1. This second appeal arises out of an application by the receiver appointed in an insolvency petition, under Section 53 of the Provincial Insolvency Act, to have two transfers set aside by the Court. The insolvency was declared on January 31, 1931. But in the previous March there was an award in a partition suit between the insolvent and his brother and sister, and the award, dated March 3, 1930, was embodied in the decree, dated March 5, 1930. Under that award-decree some of the insolvent's property passed to his brother and sister. Two days after the decree the sister, who is now opponent No. 1, transferred what she obtained under the decree to the sons of the insolvent, opponents Nos. 2, 3 and 4. The receiver asks that the transfer represented by the decree may be set aside on the ground that the award was fraudulent, and he also asks that the transfer by the sister two days after the decree may also be set aside as fraudulent. In both cases he seeks the aid of Section 53 of the Provincial Insolvency Act.
2. It is found as a fact that the transfers were fraudulent, and I have no reason to disagree with that conclusion, as fraud is apparent on the face of the award. But it is contended in this appeal that Section 53 of the Provincial Insolvency Act cannot be applied to either of the transfers. That section runs as follows;-
Any transfer of property not being a transfer made before and in consideration of marriage or made in favour of a purchaser or incumbrancer in good faith and for valuable consideration shall, if the transferor is adjudged insolvent within two years after the date of the transfer, be voidable as against the receiver and may be annulled by the Court.
It is argued in the first place that the section refers to ' transfers ' and not to ' decrees ', and therefore, if a decree has been passed, the only remedy would be not by Section 53 but by a suit to have the decree set aside.
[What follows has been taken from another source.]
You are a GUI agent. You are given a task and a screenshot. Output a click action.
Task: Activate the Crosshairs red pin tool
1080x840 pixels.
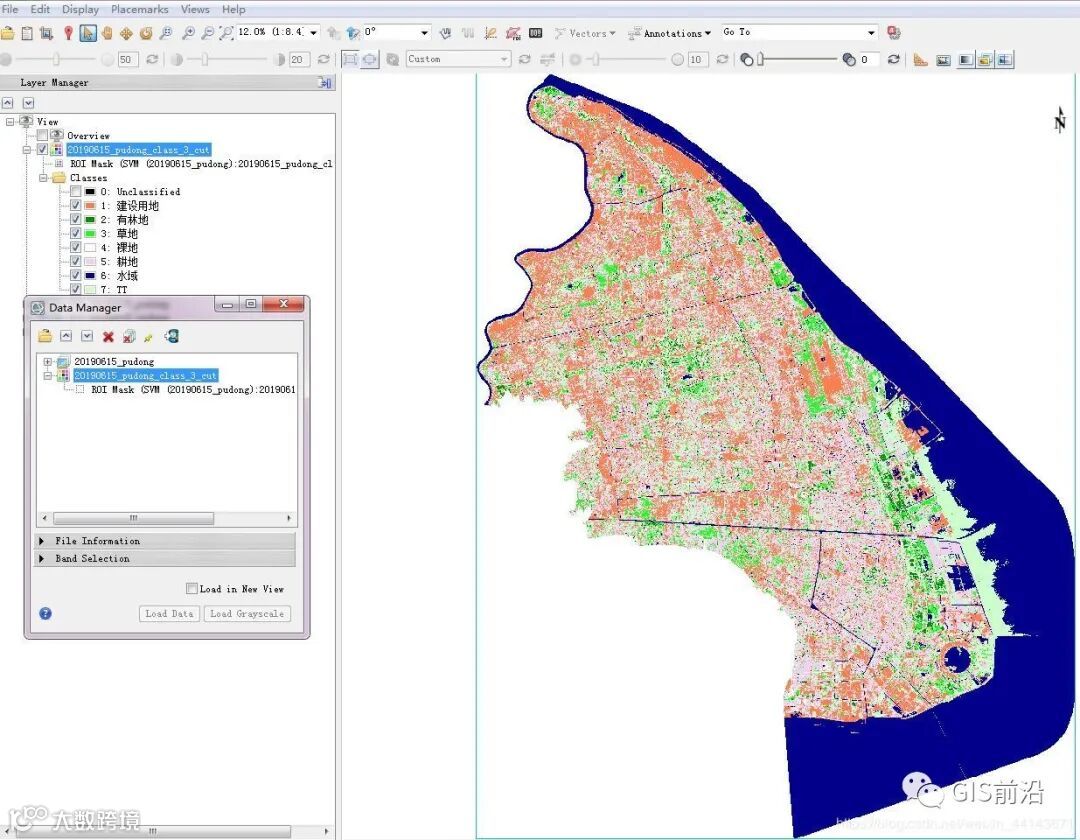68,33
No authority has been quoted for this argument, and, in my opinion, it is unsound. The section refers to ' any ' transfer, and I do not know why these words should not include a transfer made by a decree. In this case of course the transfer could not be annulled without in effect annulling the decree. But there does not seem to be any reason for not thinking that Section 53 would allow annulment of the decree in such circumstances.
3. The next point taken is that Section 53 deals only with transfers by the insolvent himself and does not permit annulment of transfers made by a transferee of the insolvent. I agree that the section does not provide for transfers by a transferee. But in the peculiar circumstances of this case it is clear that the real transferor behind the transfer, nominally made by the insolvent's sister, was the insolvent himself. The award was dated March 3. It was followed by a decree on March 5, and within two days one of the persons who received the property from the insolvent gave it back to the insolvent's own children. It is obvious that the transfer to the sister by the award and the transfer by the sister to the insolvent's children were intended to be part of one transaction, and it is inconceivable that the insolvent himself was not behind the second transfer. In my opinion the words of Section 53 are wide enough to include the real transferor as distinct from the nominal transferor. Thus the second transfer also can be set aside under Section 53.
4. On both grounds the appeal fails and is dismissed with costs.